La volonté de diminuer les apports de gaz carbonique dus à l’activité humaine a donné un coup d’accélérateur aux énergies renouvelables, éoliennes et solaires en particulier, censées résoudre le problème d’une part de l’indépendance énergétique et d’autre part de l’apport de CO². C’est ainsi que l’Allemagne dont la production d’électricité d’origine nucléaire était trois fois moins importante qu’en France a décidé, suite à l’accident de Fukushima (séisme de magnitude 9 et tsunami de 14 mètres), de fermer les 7 centrales les plus anciennes sur les douze en fonctionnement en 2010. Elle réduit ainsi sa part du nucléaire à une dizaine de % et entame une nouvelle décroissance jusqu’à 0% en 2022 en misant sur l’accroissement des énergies renouvelables.
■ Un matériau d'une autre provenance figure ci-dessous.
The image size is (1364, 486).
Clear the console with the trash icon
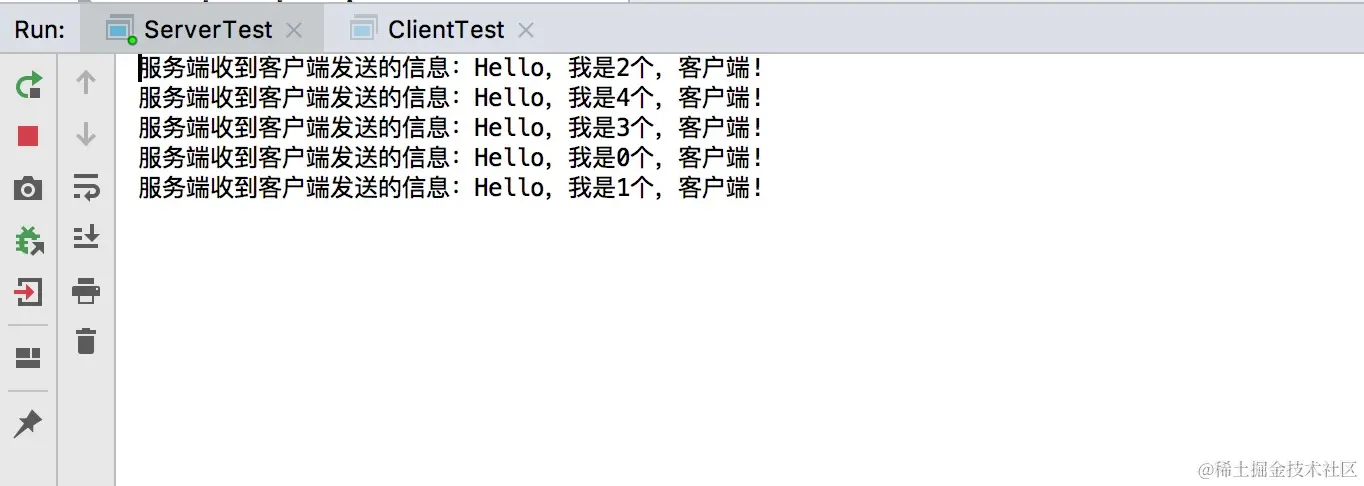pyautogui.click(x=86, y=341)
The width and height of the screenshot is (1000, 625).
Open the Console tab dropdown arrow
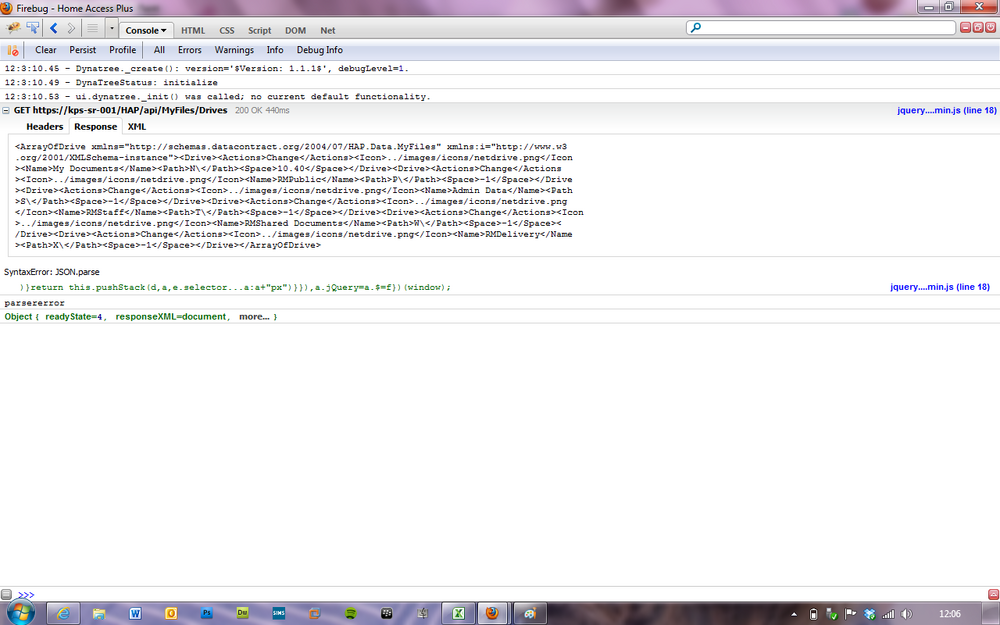click(x=163, y=31)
Les politiques très différentes des pays du monde entier sur la part d’électricité nucléaire n’ont pas comme motivation son impact sur la production de dioxyde de carbone puisque sa participation est infime et ne tient qu’à celui dégagé par la fabrication de ses composants. Elle est donc du même niveau que pour l’éolien et le solaire. C’est la notion de sécurité et plus spécialement l’appréciation que l’on a de ce que l’on nomme la sûreté, c’est-à-dire de tout ce qui est mis en œuvre pour éviter des effets dommageables sur l’homme et l’environnement. Le nucléaire est considéré ou non comme incapable de faire face aux pires catastrophes. On en prend ou non le risque comme pour toute activité industrielle potentiellement dangereuse.
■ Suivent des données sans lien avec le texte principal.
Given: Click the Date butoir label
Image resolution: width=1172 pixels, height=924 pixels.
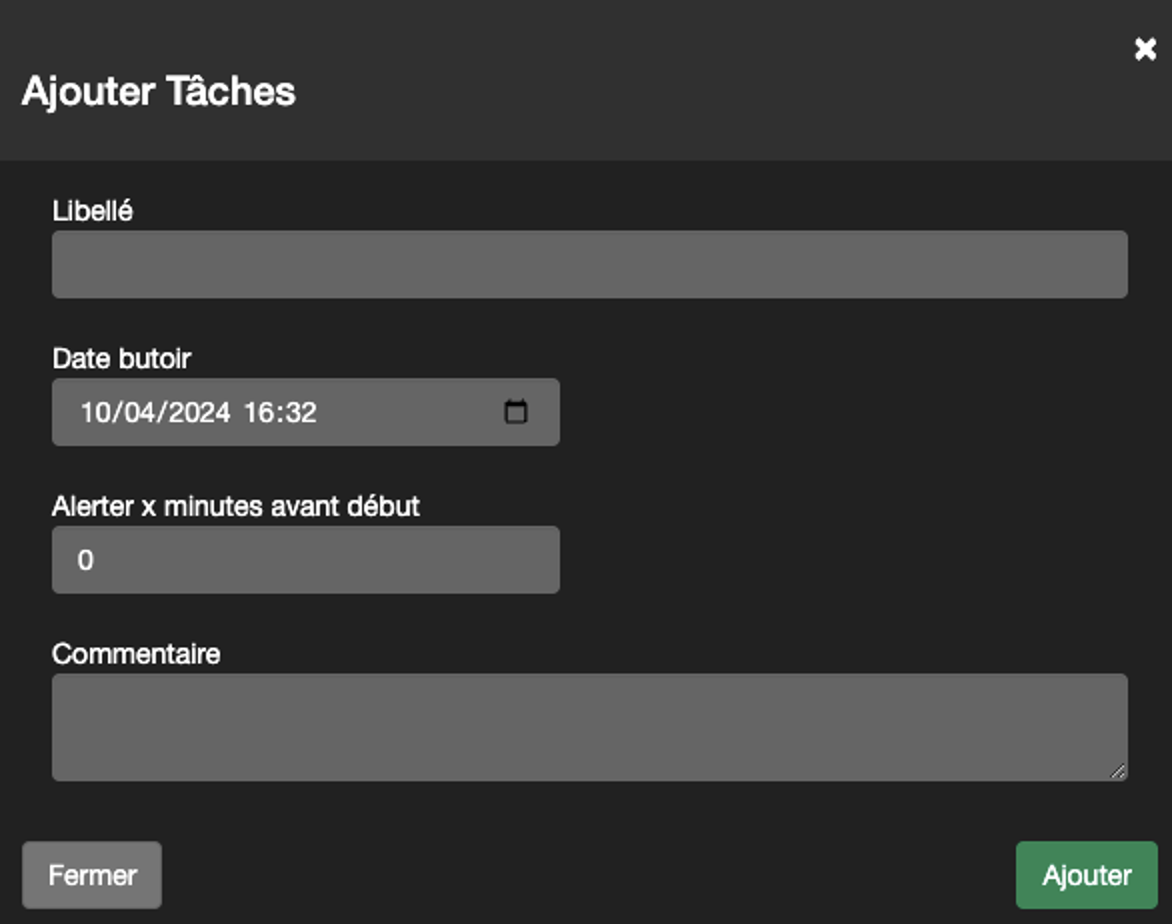Looking at the screenshot, I should click(122, 359).
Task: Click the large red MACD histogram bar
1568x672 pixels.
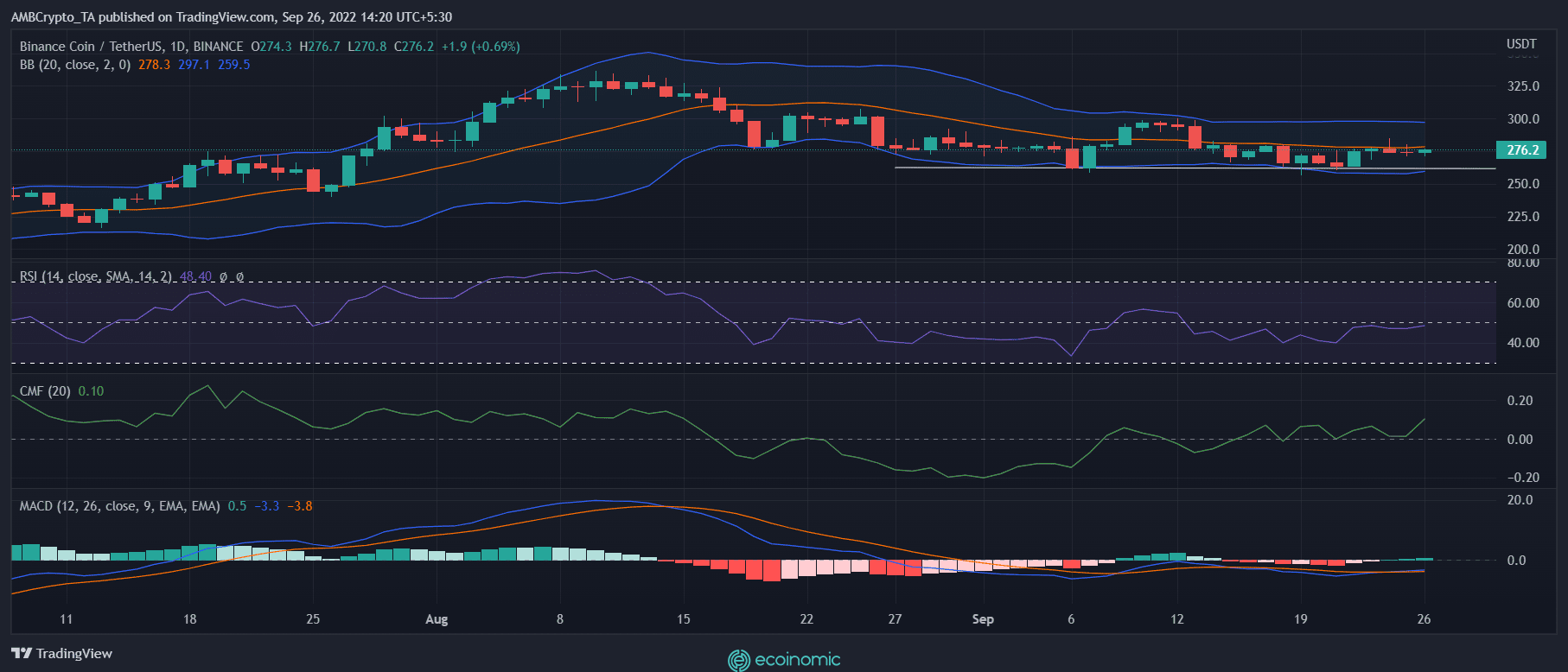Action: 771,570
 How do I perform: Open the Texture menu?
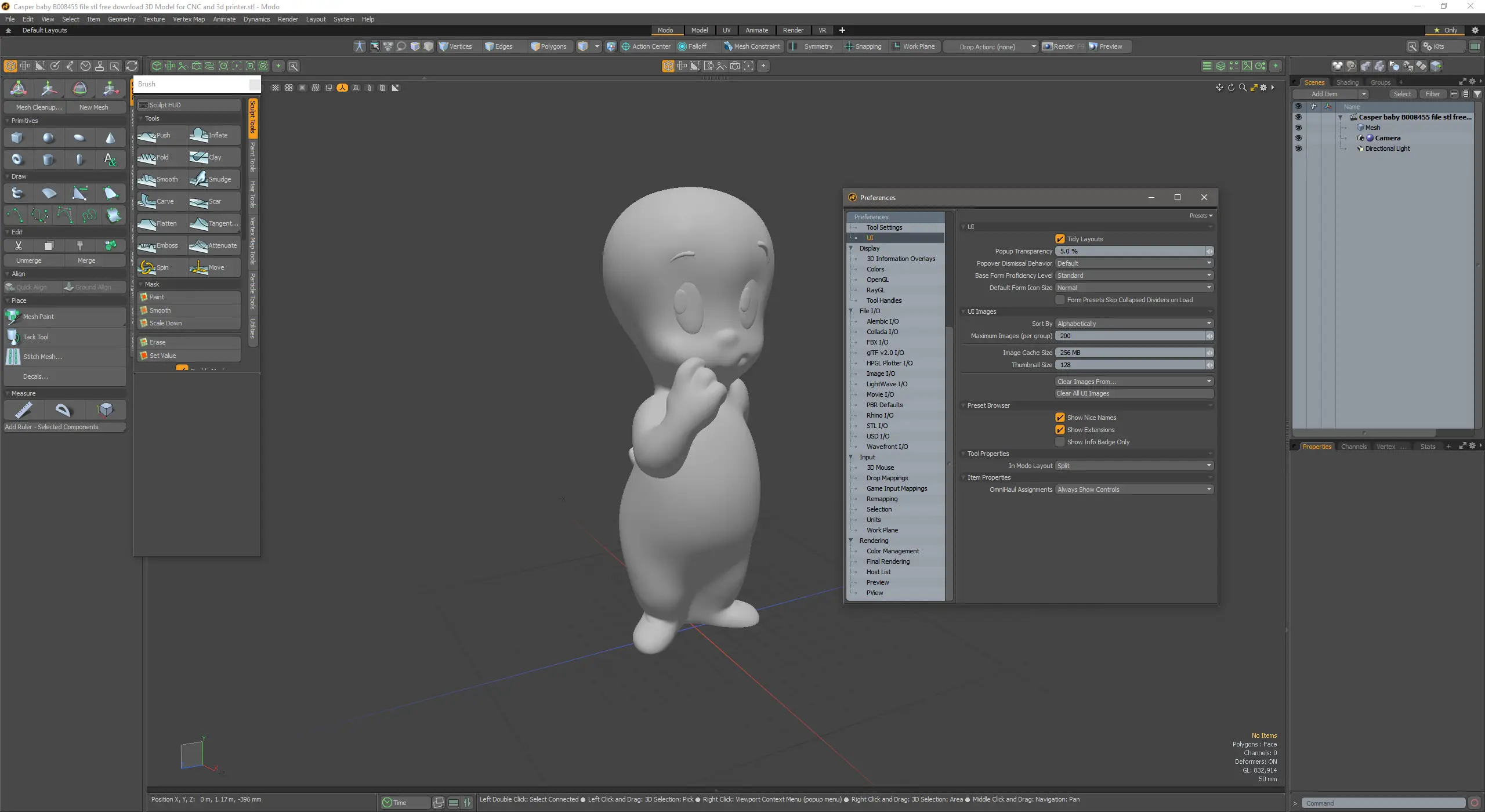click(x=154, y=19)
Les pires catastrophes ayant été d’origine naturelle ou chimique pour les activités humaines, le débat peut durer longtemps. Mais d’un autre côté deux objectifs s’imposent aux États, le coût du Kwh et l’indépendance énergétique, les deux soumis à l’injonction de diminuer l’apport de CO². La décision allemande devrait pousser l’Allemagne vers les énergies renouvelables mais d’une part celles-ci sont soumises aux volontés de la nature (vent, jour, nuit) et d’autre part le coût du kwh, d’ailleurs subventionné, est beaucoup plus cher que le nucléaire, démantèlement et aménagements de sûreté compris (2 à 3 fois plus cher pour l’éolien).
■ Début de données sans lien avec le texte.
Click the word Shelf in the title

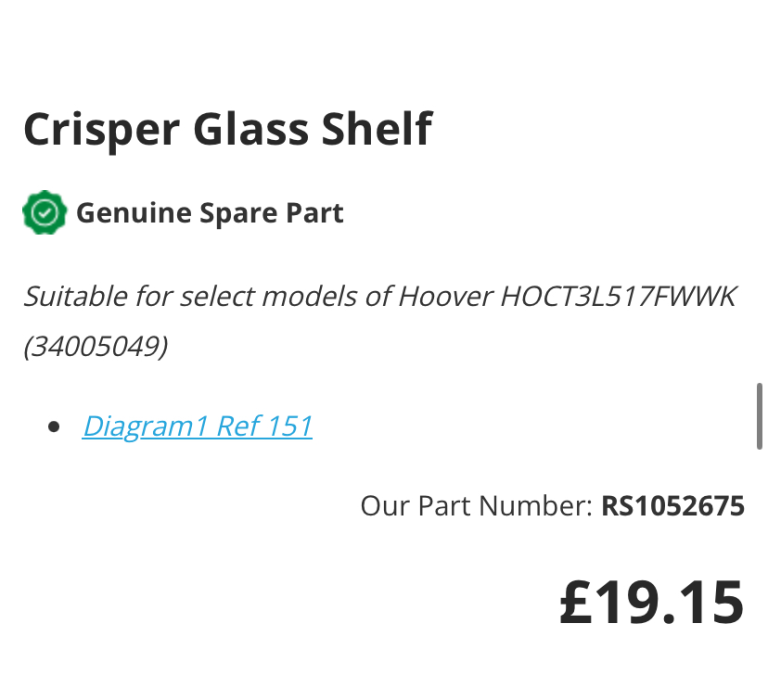pyautogui.click(x=375, y=130)
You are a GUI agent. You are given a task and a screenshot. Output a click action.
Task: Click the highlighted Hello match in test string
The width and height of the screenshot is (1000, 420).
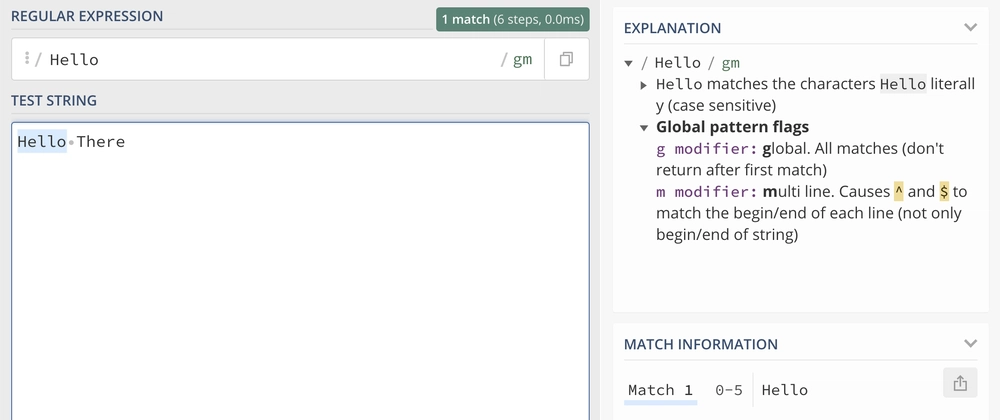tap(41, 142)
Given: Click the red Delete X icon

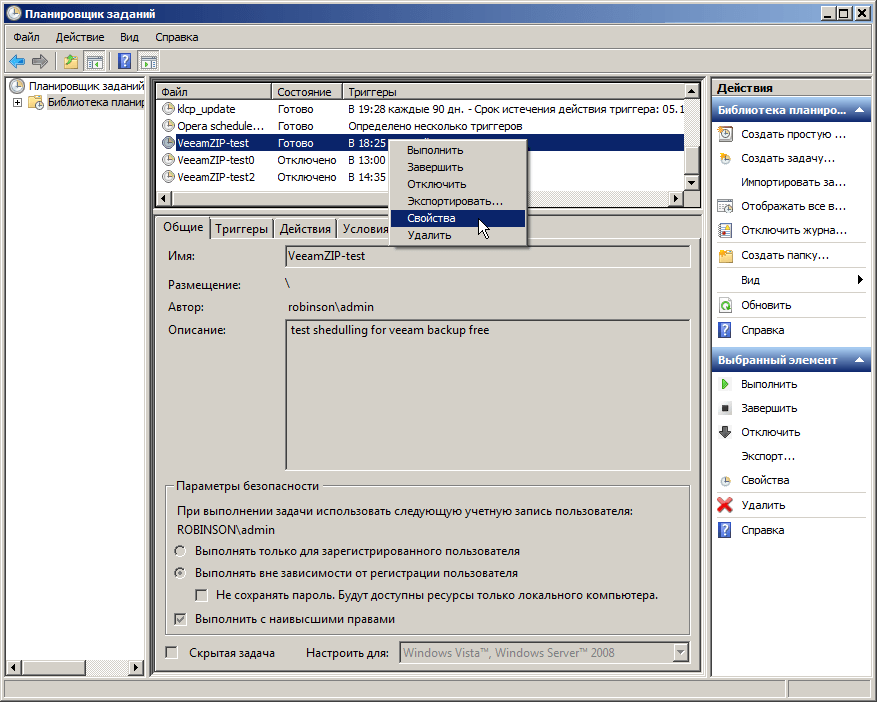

L’Allemagne se tourne donc tout d’abord vers les centrales à gaz et à lignite qui offrent un coût du kwh raisonnable et une grande réactivité aux demandes de la consommation. De plus ce choix est bien adapté ensuite à la variabilité de la production éolienne et solaire. Par contre il rend l’Allemagne dépendante de la fourniture en gaz russe et, au fur et à mesure de la mise en œuvre des énergies renouvelables, elle deviendra productrice d’électricité de plus en plus chère. En attendant elle émet plus de CO² dans l’atmosphère et rend bien ambigüe la position des écologistes.
Ce choix énergétique n’est pas partagé par les autres plus grands pays du monde. Le Japon, malgré Fukushima, continue sa politique de construction de centrales nucléaires, le Royaume-Uni commande 5 centrales de nouvelle génération, la Chine prévoit la construction de nouvelles centrales, l’Inde et le Brésil également et enfin les États-Unis, les plus grands producteurs d’énergie nucléaire, sortent du moratoire sur le nucléaire.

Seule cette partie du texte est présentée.